Mit ihrem Spielfilmdebüt "Spanien" hat es die Wienerin Anja Salomonowitz gleich auf die Berlinale geschafft. Der Film ist einer der beiden österreichischen Beiträge in der Programmsektion "Forum".
Die Idee für den Film kam Salomonowitz im Zuge von Recherchen für eine Dokumentation über binationale Paare. "Ich habe es als so brutal empfunden, dass die Fremdenpolizei einfach Familien zerstört", erzählt sie im Video-Interview mit der "Wiener Zeitung".
Im Mittelpunkt der Liebesgeschichte stehen ein Flüchtling, der auf seinem Weg nach Spanien in Österreich hängenbleibt, und eine Ikonenmalerin, die sich nach und nach ineinander verlieben. Nicht zuletzt die Farbwelt hinterlässt einen bleibenden Eindruck, ein eigenes Universum in den unterschiedlichsten Braun-Tönen. "Ich möchte, dass man in meine Filme richtig eintauchen kann", sagt Salomonowitz, die jedem ihrer Streifen eine Farbe zuordnet.
Trotz der scheinbaren Künstlichkeit bleibt "Spanien" stets in der Realität verankert und in Wien verortet, mit einem verzweifelten Fremdenpolizisten als Antagonisten und einem spielsüchtigen Kranfahrer, der die Schicksale aller Beteiligten auf ungewöhnliche Weise miteinander verknüpft. In den Hauptrollen agieren für das österreichische Kino vergleichsweise unbekannte Gesichter, etwa Cornelius Obonya und Lukas Miko oder Tatjana Alexander. Mit dem Franzosen Gregoire Colin, einer sehr präsenten Figur, konnte zudem ein Darsteller aus dem engeren Umfeld von Claire Denis gewonnen werden.
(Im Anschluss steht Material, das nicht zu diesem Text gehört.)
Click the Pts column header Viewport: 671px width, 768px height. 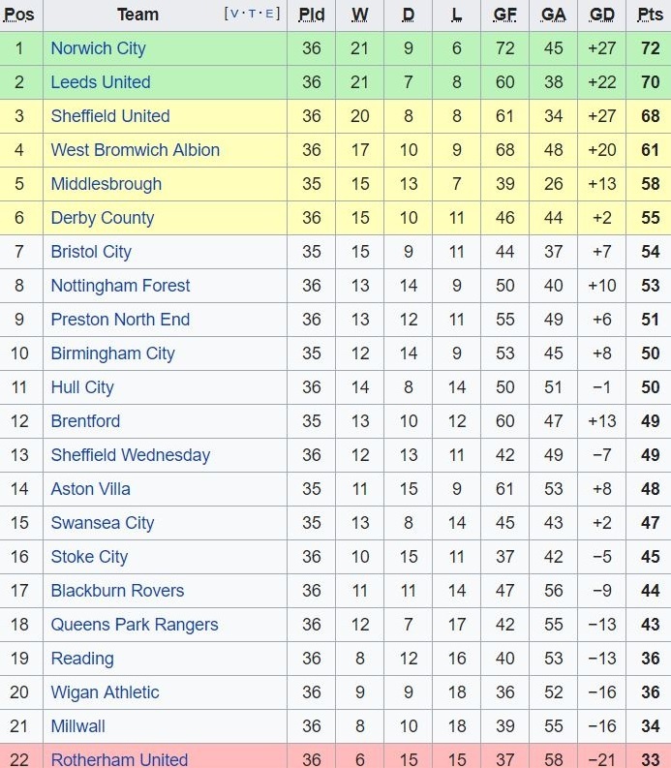tap(650, 15)
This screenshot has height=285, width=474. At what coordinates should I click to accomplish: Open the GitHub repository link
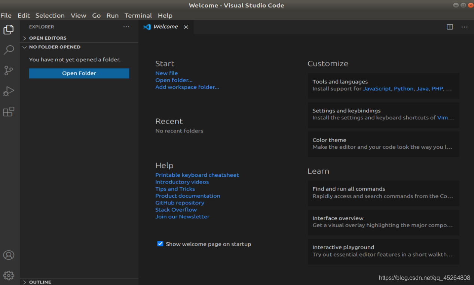tap(180, 203)
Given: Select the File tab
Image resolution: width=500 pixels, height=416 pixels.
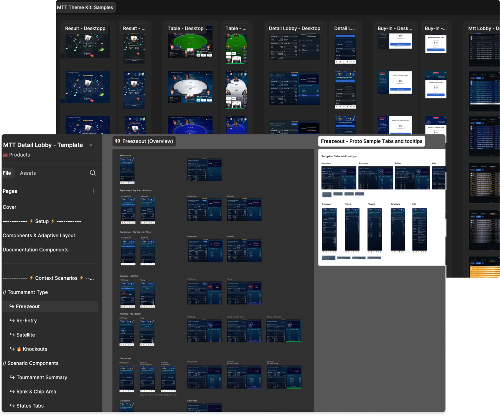Looking at the screenshot, I should pyautogui.click(x=7, y=173).
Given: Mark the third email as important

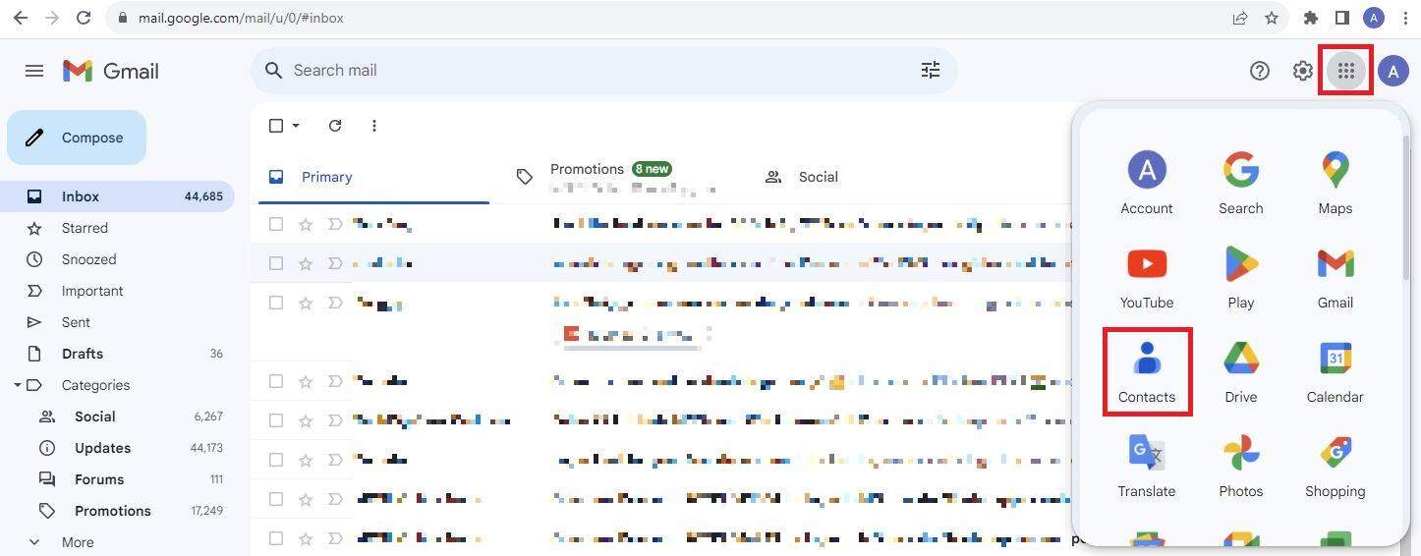Looking at the screenshot, I should click(334, 304).
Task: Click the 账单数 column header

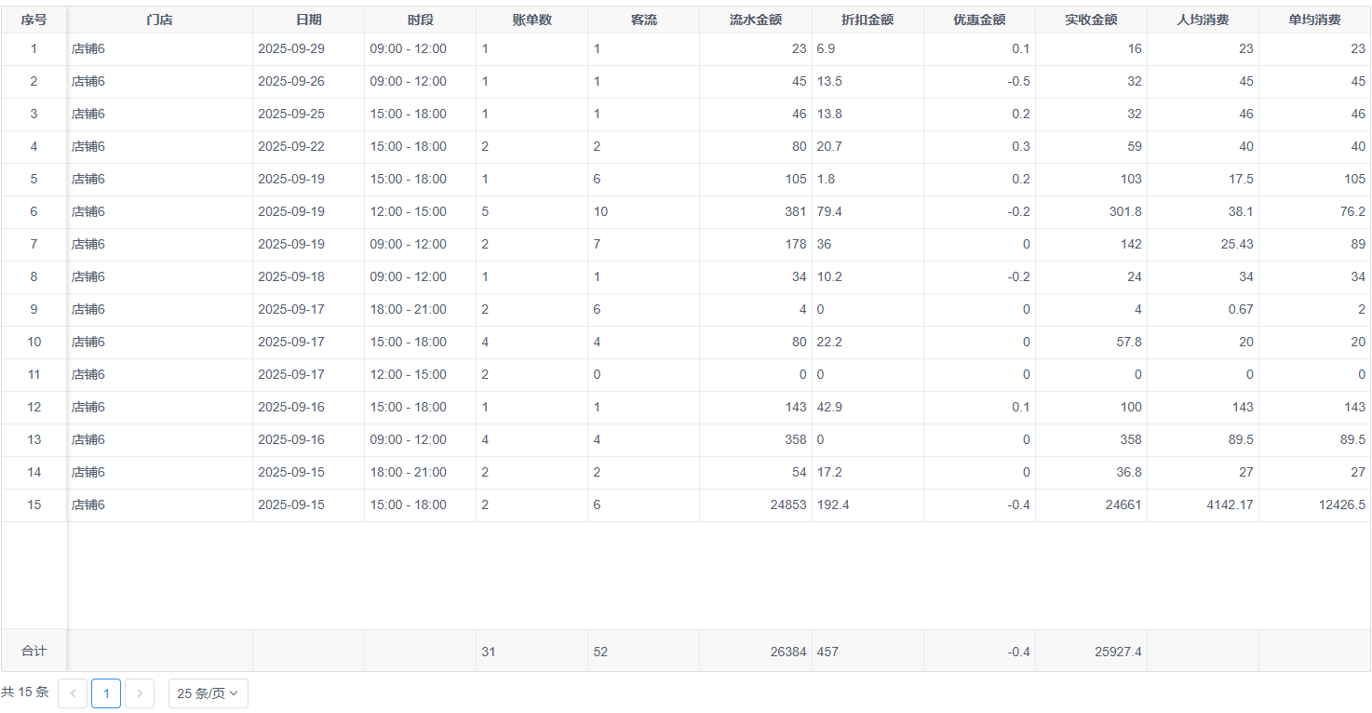Action: 531,20
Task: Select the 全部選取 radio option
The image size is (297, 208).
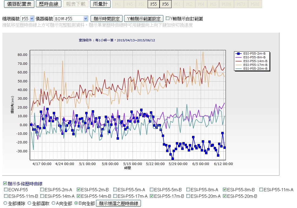Action: pyautogui.click(x=29, y=203)
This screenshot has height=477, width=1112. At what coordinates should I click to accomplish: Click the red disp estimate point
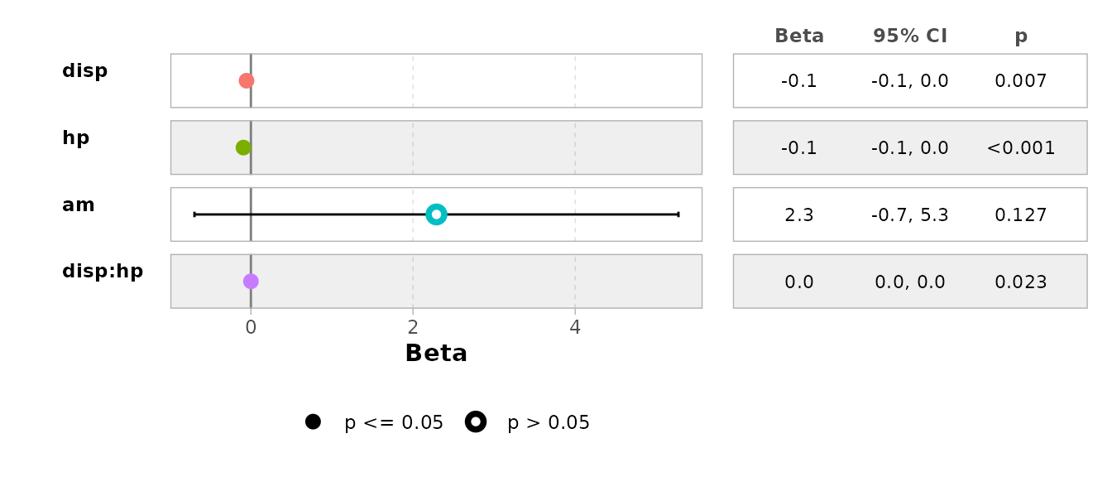(246, 80)
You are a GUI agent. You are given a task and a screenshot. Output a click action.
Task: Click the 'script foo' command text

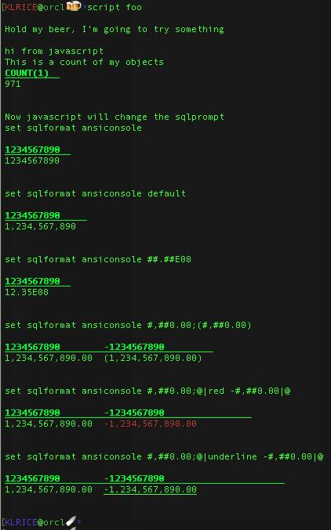tap(115, 7)
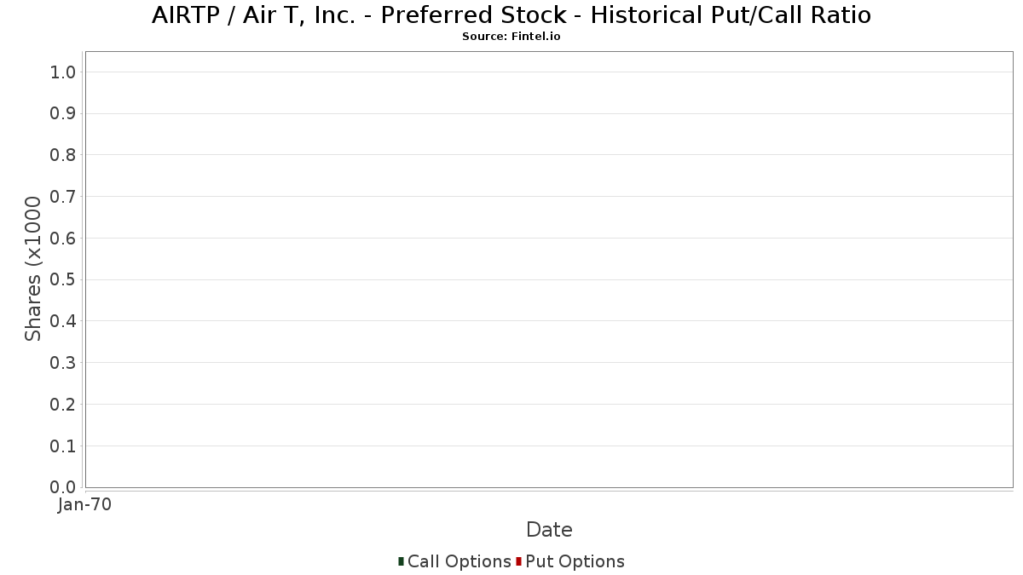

Salomonowitz hat sich bisher als Dokumentaristin einen Namen gemacht, nicht zuletzt mit ihren Arbeiten "Das wirst du nie verstehen" und "Kurz davor ist es passiert". Für das Drehbuch arbeitete sie mit dem Autor Dimitre Dinev zusammen, der auch autobiografische Fluchterlebnisse einfließen ließ.